CISA, FBI, and NSA issue a Conti ransomware advisory
CISA, the Federal Bureau of Investigation (FBI), and the National Security Agency (NSA) have released a joint Cybersecurity Advisory (CSA) alerting organizations of increased Conti ransomware attacks.
The advisory warned that organisations needed to take supplementary measures to increase their level of security. The three agencies added that the operators behind Conti already conducted more than 400 attacks on international organisations.
“To secure systems against Conti ransomware, CISA, FBI, and the National Security Agency (NSA) recommend implementing the mitigation measures described in this Advisory, which include requiring multi-factor authentication (MFA), implementing network segmentation, and keeping operating systems and software up to date,” the advisory read.
While Conti is considered a ransomware-as-a-service (RaaS) model, there is variation in its structure that differentiates it from a typical affiliate model. Conti developers likely pay ransomware deployers a wage rather than a percentage of the proceeds from a successful attack, according to CISA.

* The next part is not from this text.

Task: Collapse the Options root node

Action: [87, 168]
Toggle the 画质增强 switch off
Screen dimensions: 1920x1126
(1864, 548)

Rob Joyce, director of cyber security at the NSA, said the cyber criminals now running the Conti ransomware-as-a-service have historically targeted critical infrastructure, such as the Defense Industrial Base (DIB). “The advisory highlights actions organisations can take right now to counter the threat,” he added.
“We highly recommend using the mitigations outlined in this advisory to protect against Conti malware and mitigate your risk against any ransomware attack.”
Natalie Page, threat intelligence analyst at Talion, told ITPro that increased activity from a big player like Conti undoubtedly raises alarm bells across the threat landscape.
“With the disappearance of REvil earlier this year, many affiliates shifted strains, with Conti being one of the popular variants adopted by these criminals, explaining this rapid increase in attack attempts, with the FBI confirming that they have witnessed at least 400 individual attacks against domestic and foreign institutions.”
Robert Golladay, EMEA and APAC director at Illusive, told ITPro that hackers are constantly stepping up their game and improving their tools to increase their success rate.
“And then sharing what works – they effectively operate a “GitHub” for attackers, sharing code once they’ve been successful with a technique. Once an attacker is in the network, which inevitably will happen, it won’t take them long to move laterally to target ‘crown jewels’. At this point it’s too late for companies to save their valuable data and assets,” he said.